Articolo:
Sfrontati, risoluti e trasgressivi, i “Management del Dolore Post Operatorio” torneranno domani sera sul palco del Retronouveau per proporre dal vivo le tracce del loro ultimo album “Un Incubo Stupendo”. Per l’occasione vi proponiamo l’intervista di Francesco Mastrolembo, pubblicata originariamente il 23 marzo su Keeponlive, a Luca Romagnoli. Che racconta le storie, le aspettative e i pensieri che stanno dietro a uno dei progetti che si preannuncia tra i più quotati per la stagione indie e post punk del 2017.

Da un punto di vista dei concerti, questo album potrebbe segnare il passaggio ad esibizioni in club e spazi sempre più grandi. Come avete affrontato la preparazione del tour? Che feedback avete ricevuto dalla data d’esordio?
Dal momento che abbiamo suonato al Deja Vù di Teramo in un certo senso è come se avessimo giocato in casa. È andato tutto bene e ci siamo divertiti. La reazione del pubblico comunque ci fa ben sperare per le prossime date. Avendo infatti lavorato al disco dopo un periodo di pausa di un annetto, e avendolo quindi scritto con più tranquillità, è bello risentire un po’ quell’ansiettina, no? Come se fosse la prima volta… Però sappiamo a cosa andiamo incontro e siamo abituati: il live per una band come la nostra è infatti un momento molto importante durante il quale a livello energetico vogliamo sempre dare tutto…

 

 

Il lavoro precedente: “I love you” celebra le fasi di un amore nascente mentre in “Un incubo stupendo” la relazione cresce e vive i problemi di un equilibrio da conquistare tramite continui aggiustamenti e ripartenze. Quanto pensate vi sia di “incubo” e quanto di “stupendo” in questo lavoro di costruzione e distruzione?

Obiettivo: Ricopia senza cambiare nulla il passo dell'articolo che comincia con le parole "Sfrontati, risoluti e" e si ferma dopo "punk del 2017.".

Dati forniti:
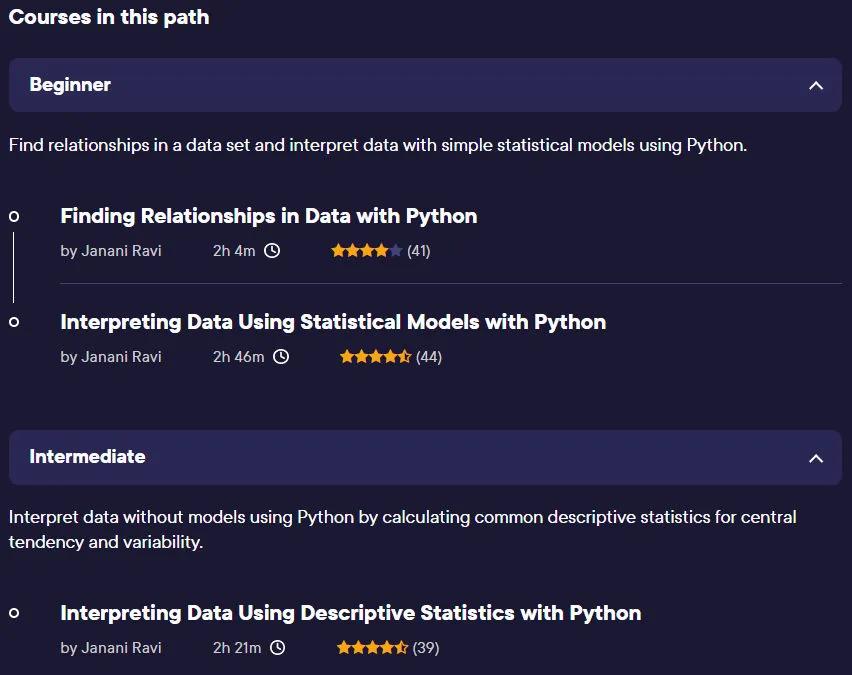This screenshot has height=675, width=852.
Task: Collapse the Beginner section chevron
Action: tap(816, 85)
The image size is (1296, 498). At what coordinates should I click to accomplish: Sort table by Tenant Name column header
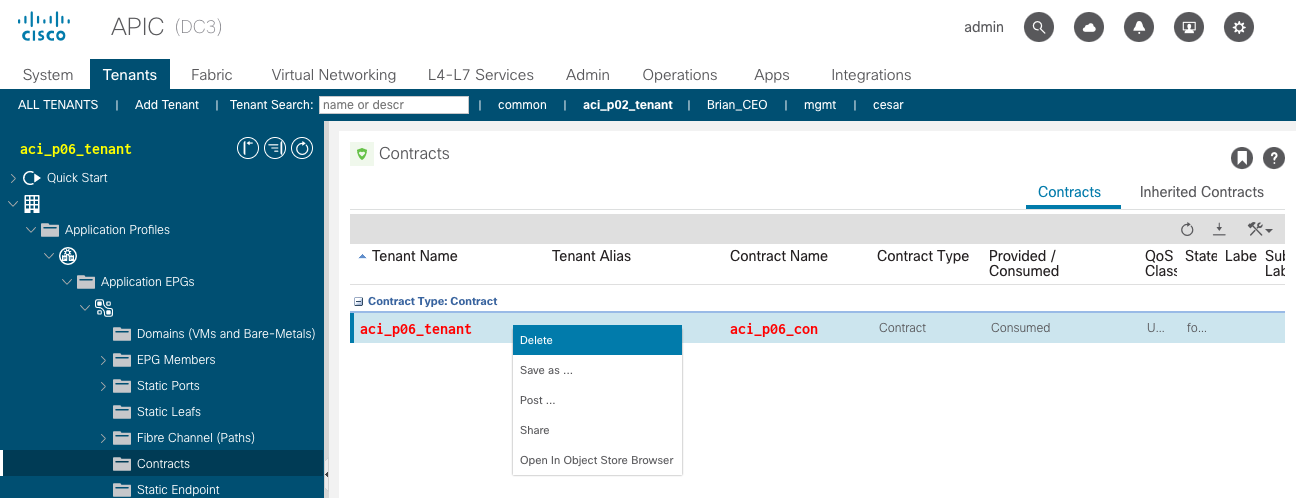click(x=414, y=256)
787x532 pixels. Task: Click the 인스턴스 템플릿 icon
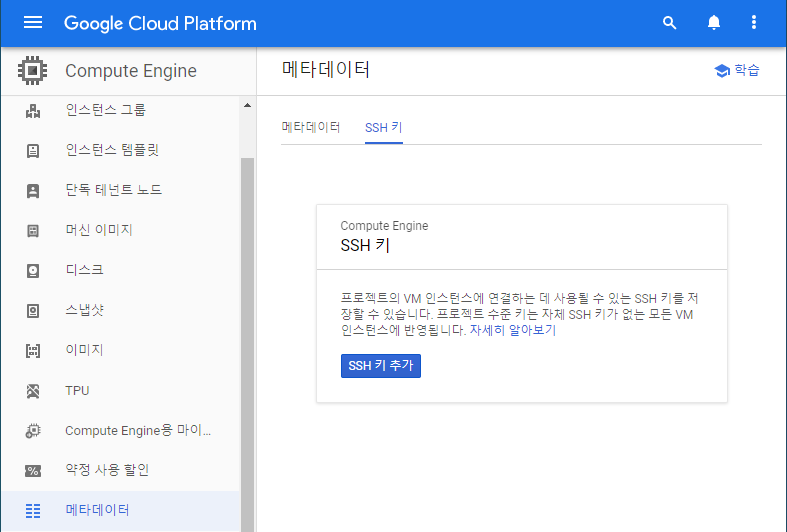[x=33, y=151]
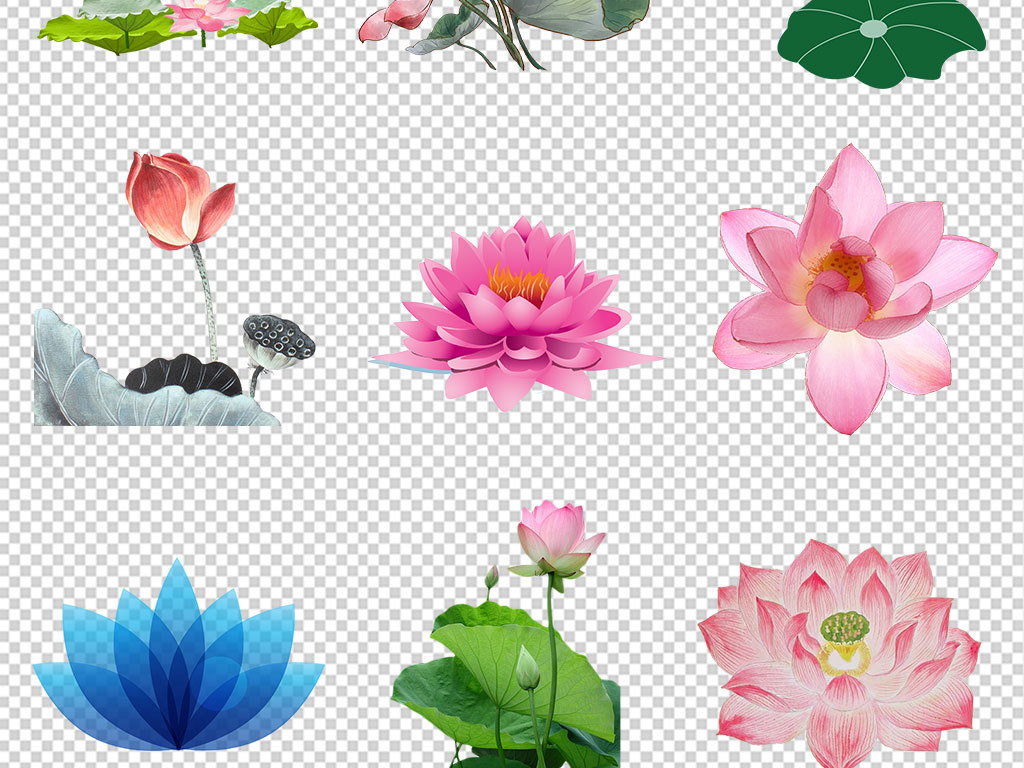Select the orange stamens of magenta lotus
1024x768 pixels.
tap(519, 283)
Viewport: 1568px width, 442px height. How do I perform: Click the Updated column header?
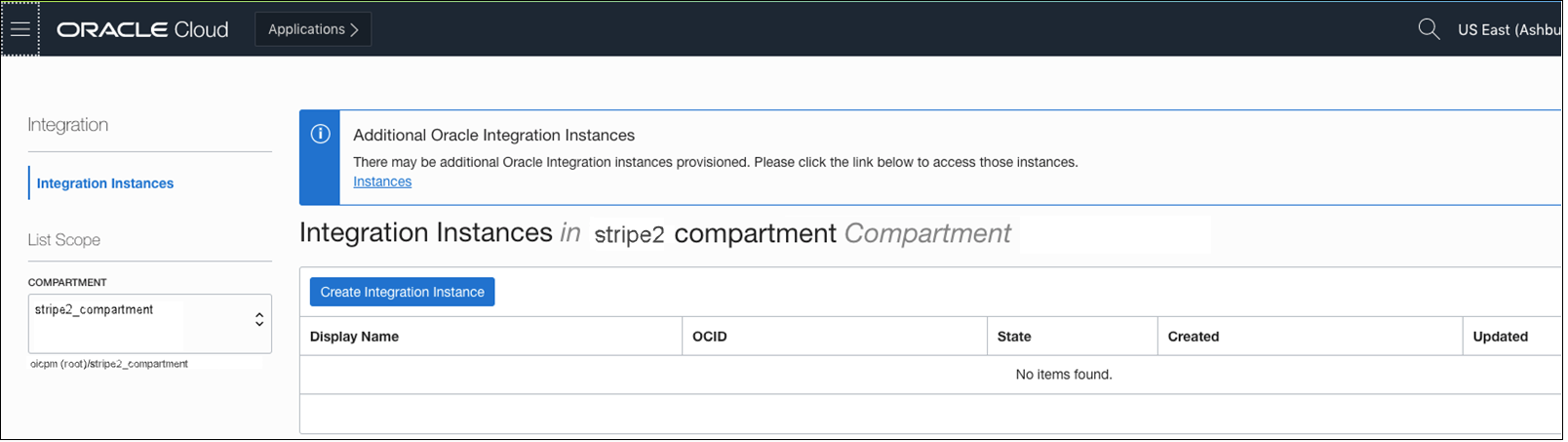click(x=1500, y=337)
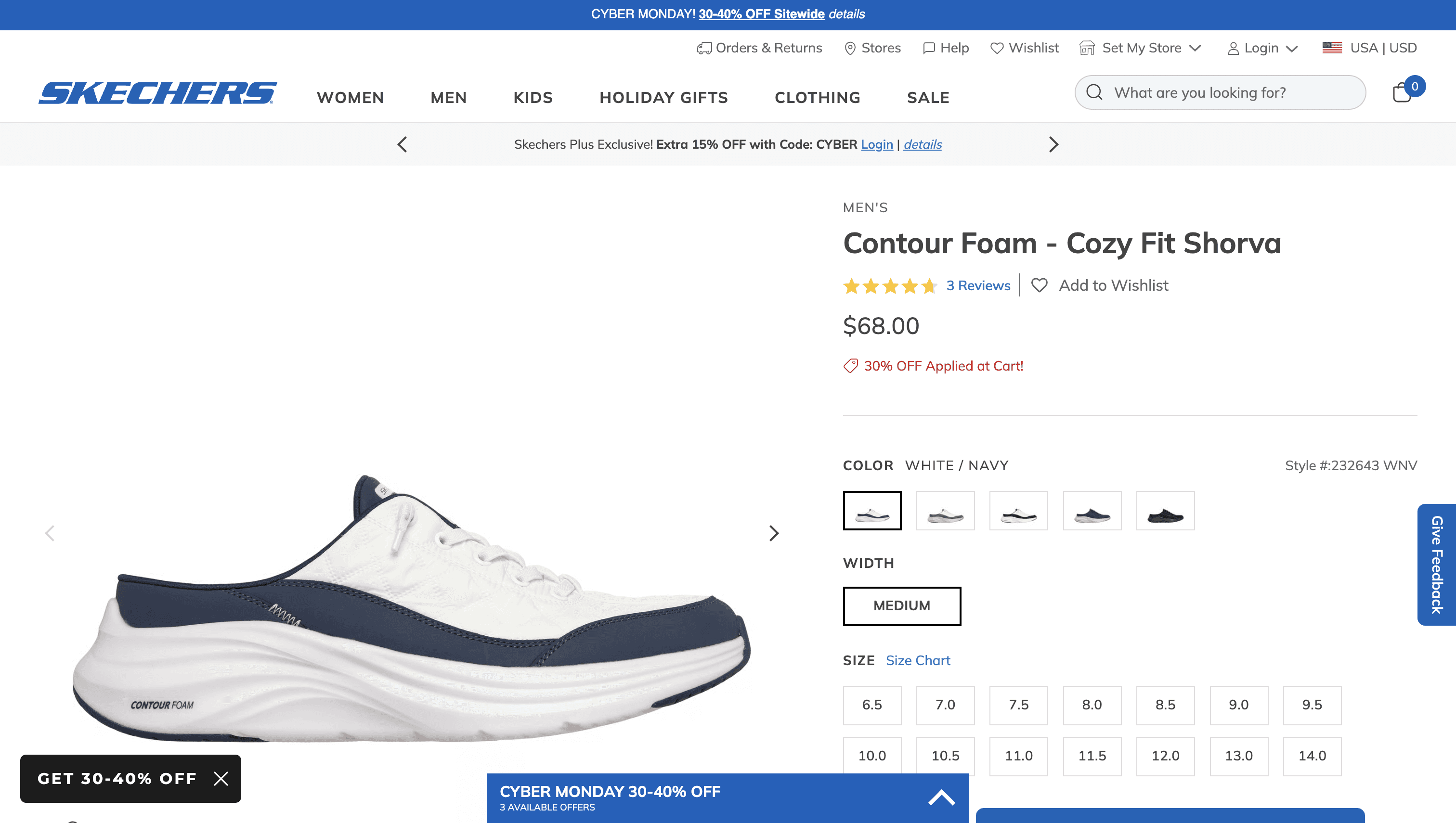This screenshot has height=823, width=1456.
Task: Open the Women navigation menu
Action: (350, 98)
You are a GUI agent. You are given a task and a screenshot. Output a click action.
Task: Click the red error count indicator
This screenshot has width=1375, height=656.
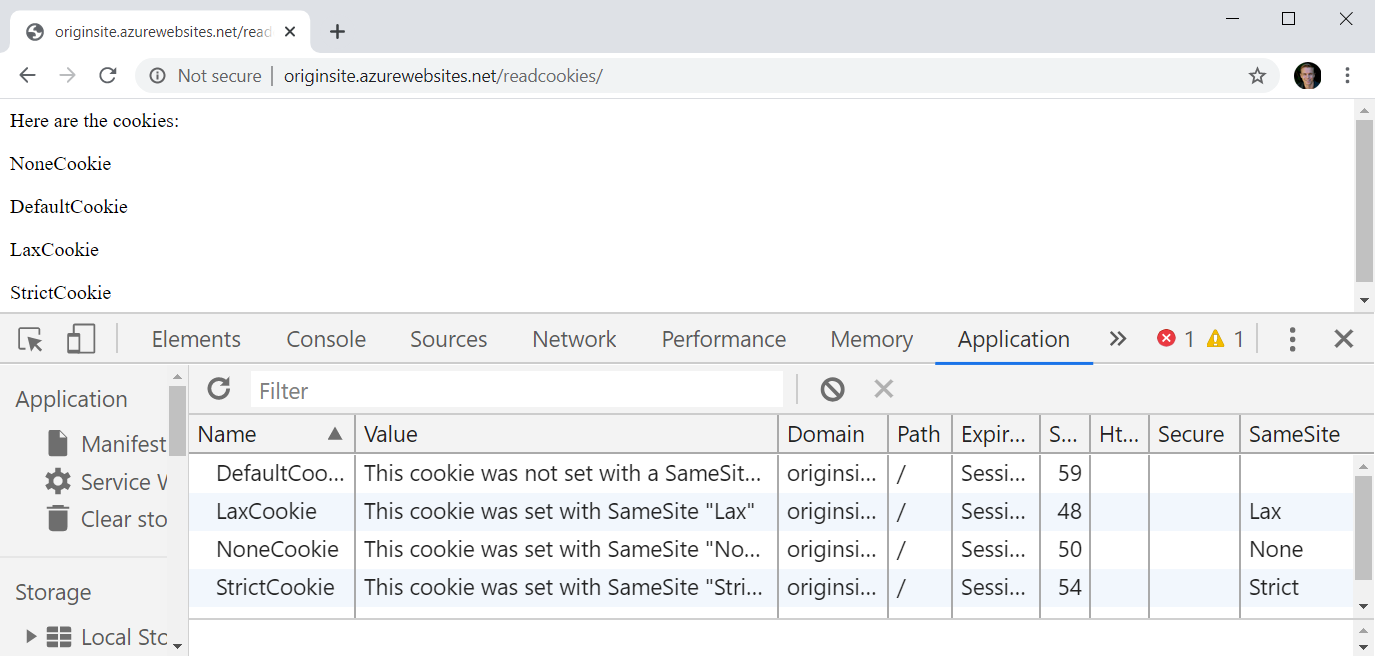tap(1175, 340)
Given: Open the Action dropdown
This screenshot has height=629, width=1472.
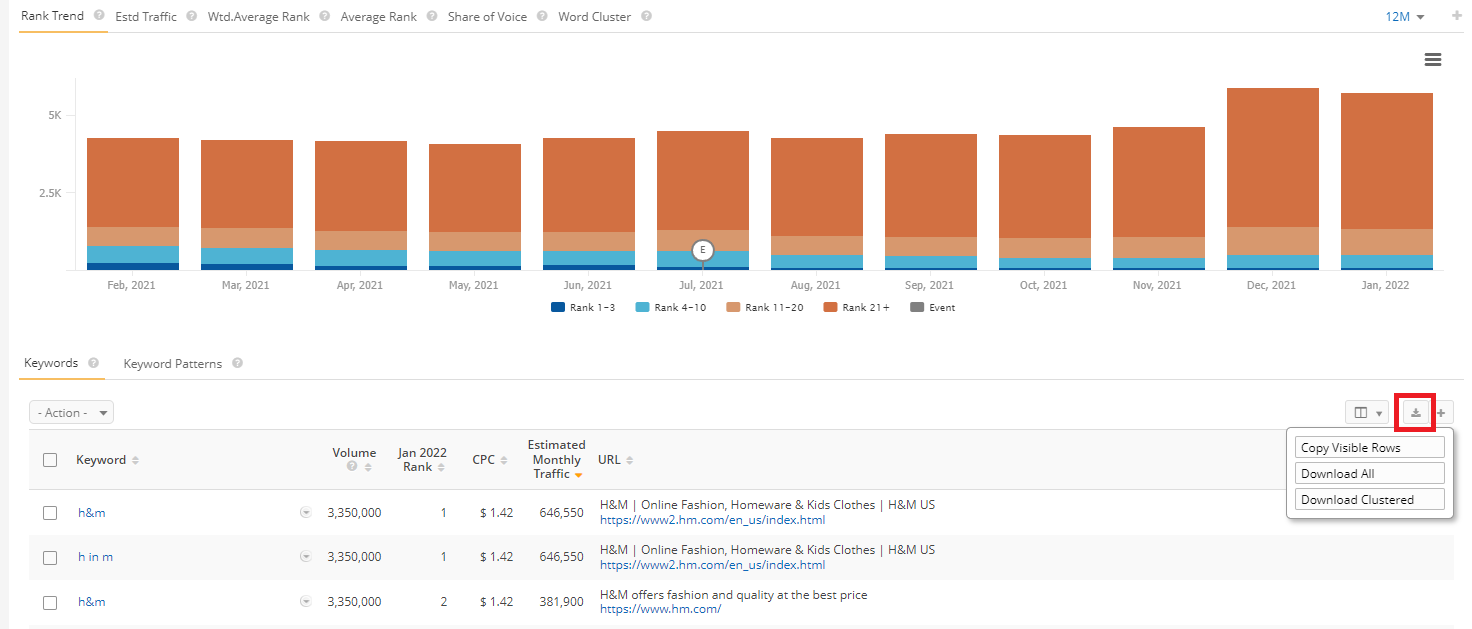Looking at the screenshot, I should (72, 413).
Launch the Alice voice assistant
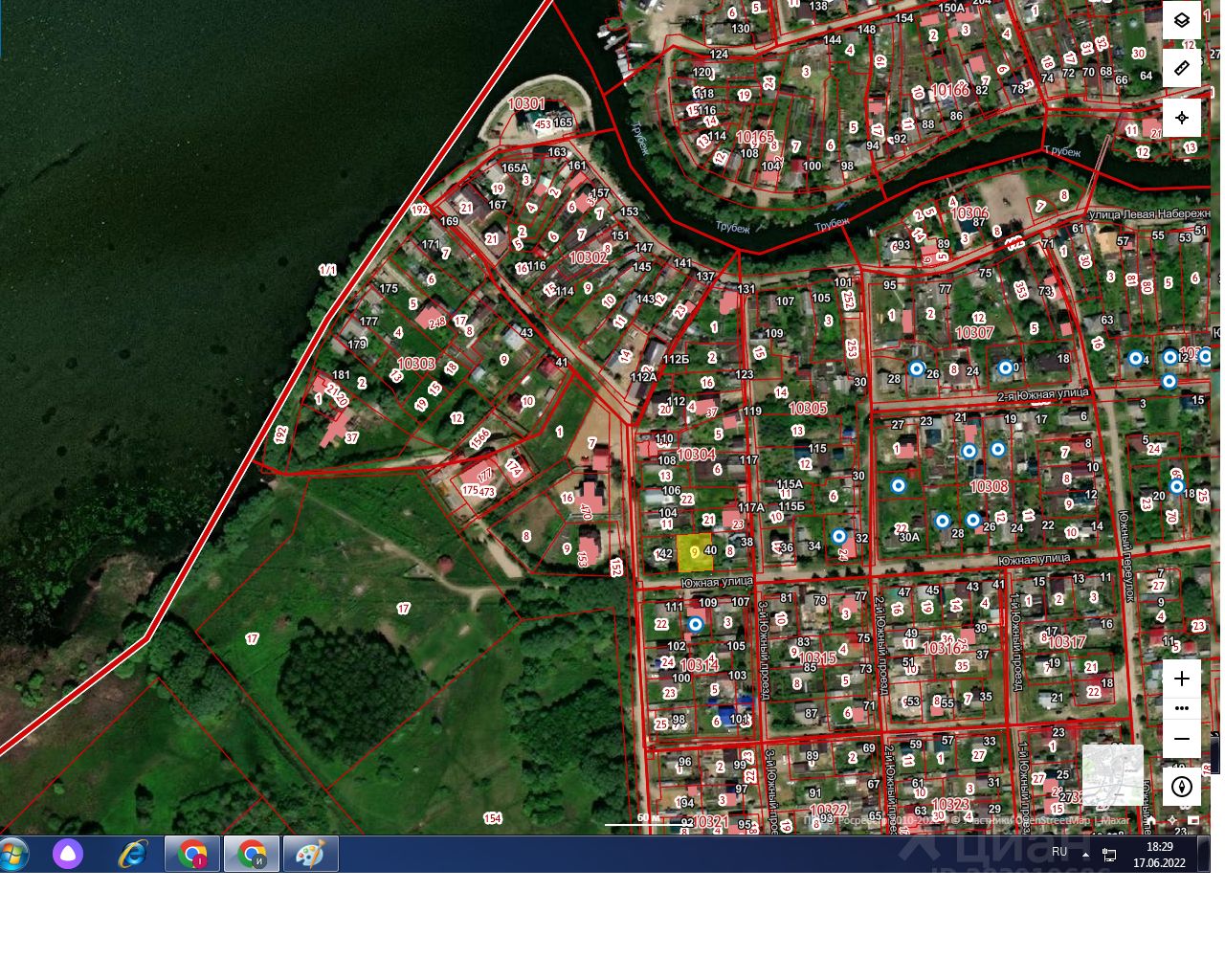Viewport: 1225px width, 980px height. click(68, 854)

Risposta completa:
Sfrontati, risoluti e trasgressivi, i “Management del Dolore Post Operatorio” torneranno domani sera sul palco del Retronouveau per proporre dal vivo le tracce del loro ultimo album “Un Incubo Stupendo”. Per l’occasione vi proponiamo l’intervista di Francesco Mastrolembo, pubblicata originariamente il 23 marzo su Keeponlive, a Luca Romagnoli. Che racconta le storie, le aspettative e i pensieri che stanno dietro a uno dei progetti che si preannuncia tra i più quotati per la stagione indie e post punk del 2017.